### Exponentiation

Consider the problem of computing the exponential of a given number. We would like a function that takes as arguments a base $$b$$ and a positive integer exponent $$n$$ and computes $$b^n$$. One way to do this is via the recursive definition

$$ \begin{align} & b^n = b \cdot b^{n-1} \ & b^0 = 1 \end{align} $$

which translates readily into the function

```
(defun expt (b n)
(if (== n 0)
1
(* b (expt b (- n 1)))))
```

This is a linear recursive process, which requires $$\Theta(n)$$ steps and $$\Theta(n)$$ space. Just as with factorial, we can readily formulate an equivalent linear iteration:

```
(defun expt (b n)
(expt b n 1))
(defun expt (b counter product)
(if (== counter 0)
product
(expt b
(- counter 1)
(* b product))))
```

This version requires $$\Theta(n)$$ steps and $$\Theta(1)$$ space.

We can compute exponentials in fewer steps by using successive squaring. For instance, rather than computing $$b^8$$ as

$$ b \cdot (b \cdot (b \cdot (b \cdot (b \cdot (b \cdot (b \cdot b)))))) $$

we can compute it using three multiplications:

$$ \begin{align} & b^2 = b \cdot b \ & b^4 = b^2 \cdot b^2 \ & b^8 = b^4 \cdot b^4 \ \end{align} $$

This method works fine for exponents that are powers of 2. We can also take advantage of successive squaring in computing exponentials in general if we use the rule

$$ \begin{align} & b^n = (b^\frac{n}{2})^2 & \mbox{if } n \ \text{is even} \ & b^n = b \cdot b^{n-1} & \mbox{if } n \ \text{is odd} \ \end{align} $$

We can express this method as a function:

```
(defun fast-expt (b n)
(cond ((== n 0) 1)
((even? n) (square (fast-expt b (/ n 2))))
('true (* b (fast-expt b (- n 1))))))
```

where the predicate to test whether an integer is even is defined in terms of the primitive function `rem`

by

```
(defun even? (n)
(=:= 0 (rem (trunc n) 2)))
```

The process evolved by `fast-expt`

grows logarithmically with $$n$$ in both space and number of steps. To see this, observe that computing $$b^{2n}$$ using `fast-expt`

requires only one more multiplication than computing $$b^n$$. The size of the exponent we can compute therefore doubles (approximately) with every new multiplication we are allowed. Thus, the number of multiplications required for an exponent of n grows about as fast as the logarithm of $$n$$ to the base 2. The process has $$\Theta(\log n)$$ growth.^{1}

The difference between $$\Theta(\log n)$$ growth and $$\Theta(n)$$ growth becomes striking as $$n$$ becomes large.
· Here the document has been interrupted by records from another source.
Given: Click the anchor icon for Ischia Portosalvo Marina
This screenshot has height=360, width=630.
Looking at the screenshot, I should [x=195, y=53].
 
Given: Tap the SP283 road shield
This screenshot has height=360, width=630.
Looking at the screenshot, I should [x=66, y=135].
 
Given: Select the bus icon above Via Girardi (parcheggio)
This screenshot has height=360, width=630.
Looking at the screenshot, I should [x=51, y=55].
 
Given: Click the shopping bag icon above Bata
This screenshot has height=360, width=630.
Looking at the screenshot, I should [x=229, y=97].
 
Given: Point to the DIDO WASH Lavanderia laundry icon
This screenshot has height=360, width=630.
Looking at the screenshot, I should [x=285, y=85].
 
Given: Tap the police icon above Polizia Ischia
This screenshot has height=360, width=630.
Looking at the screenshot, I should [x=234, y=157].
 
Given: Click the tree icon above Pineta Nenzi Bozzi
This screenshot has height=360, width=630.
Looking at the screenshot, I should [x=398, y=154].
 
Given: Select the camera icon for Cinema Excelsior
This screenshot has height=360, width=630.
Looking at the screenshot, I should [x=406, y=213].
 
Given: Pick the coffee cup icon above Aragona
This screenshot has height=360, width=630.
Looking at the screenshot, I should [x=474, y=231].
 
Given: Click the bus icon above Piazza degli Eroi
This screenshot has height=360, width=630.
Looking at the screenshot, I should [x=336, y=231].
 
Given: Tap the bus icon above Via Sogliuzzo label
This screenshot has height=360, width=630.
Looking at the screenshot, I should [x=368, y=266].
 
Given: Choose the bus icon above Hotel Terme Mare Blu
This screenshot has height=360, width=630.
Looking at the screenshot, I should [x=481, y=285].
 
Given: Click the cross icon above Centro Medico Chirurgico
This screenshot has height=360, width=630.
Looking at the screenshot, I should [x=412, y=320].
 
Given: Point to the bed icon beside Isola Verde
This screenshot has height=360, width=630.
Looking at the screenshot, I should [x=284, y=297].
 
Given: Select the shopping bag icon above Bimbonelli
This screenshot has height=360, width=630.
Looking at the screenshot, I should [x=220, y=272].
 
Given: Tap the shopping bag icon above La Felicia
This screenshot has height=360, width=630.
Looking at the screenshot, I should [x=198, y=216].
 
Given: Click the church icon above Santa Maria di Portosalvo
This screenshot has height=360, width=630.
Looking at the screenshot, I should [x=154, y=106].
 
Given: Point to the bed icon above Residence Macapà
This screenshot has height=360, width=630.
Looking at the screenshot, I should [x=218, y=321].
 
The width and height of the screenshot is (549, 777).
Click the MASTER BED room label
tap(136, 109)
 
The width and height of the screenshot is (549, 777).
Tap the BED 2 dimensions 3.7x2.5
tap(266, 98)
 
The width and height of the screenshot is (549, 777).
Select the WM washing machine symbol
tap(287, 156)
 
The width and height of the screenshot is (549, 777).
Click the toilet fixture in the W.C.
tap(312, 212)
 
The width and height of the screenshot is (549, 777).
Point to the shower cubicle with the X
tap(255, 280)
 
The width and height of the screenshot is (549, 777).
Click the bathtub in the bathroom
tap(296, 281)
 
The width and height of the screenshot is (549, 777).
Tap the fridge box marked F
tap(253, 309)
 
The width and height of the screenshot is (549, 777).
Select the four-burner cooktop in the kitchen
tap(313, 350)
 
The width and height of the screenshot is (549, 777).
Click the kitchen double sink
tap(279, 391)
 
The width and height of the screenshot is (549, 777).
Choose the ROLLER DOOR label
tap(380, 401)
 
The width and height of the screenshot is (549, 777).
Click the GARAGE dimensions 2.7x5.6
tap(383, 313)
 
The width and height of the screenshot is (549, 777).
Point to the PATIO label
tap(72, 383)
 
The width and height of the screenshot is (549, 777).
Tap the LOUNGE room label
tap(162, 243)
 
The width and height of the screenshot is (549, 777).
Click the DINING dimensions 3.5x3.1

For example, `fast-expt`

for $$n = 1000$$ requires only 14 multiplications.^{2} It is also possible to use the idea of successive squaring to devise an iterative algorithm that computes exponentials with a logarithmic number of steps (see exercise 1.16), although, as is often the case with iterative algorithms, this is not written down so straightforwardly as the recursive algorithm.^{3}

^{1}

More precisely, the number of multiplications required is equal to 1 less than the log base 2 of $$n$$ plus the number of ones in the binary representation of $$n$$. This total is always less than twice the log base 2 of $$n$$. The arbitrary constants $$k_1$$ and $$k_2$$ in the definition of order notation imply that, for a logarithmic process, the base to which logarithms are taken does not matter, so all such processes are described as $$\Theta(\log n)$$.

^{2}

You may wonder why anyone would care about raising numbers to the 1000th power. See the section Example: Testing for Primality.

^{3}

This iterative algorithm is ancient. It appears in the Chandah-sutra by Áchárya Pingala, written before 200 B.C. See Knuth 1981, section 4.6.3, for a full discussion and analysis of this and other methods of exponentiation.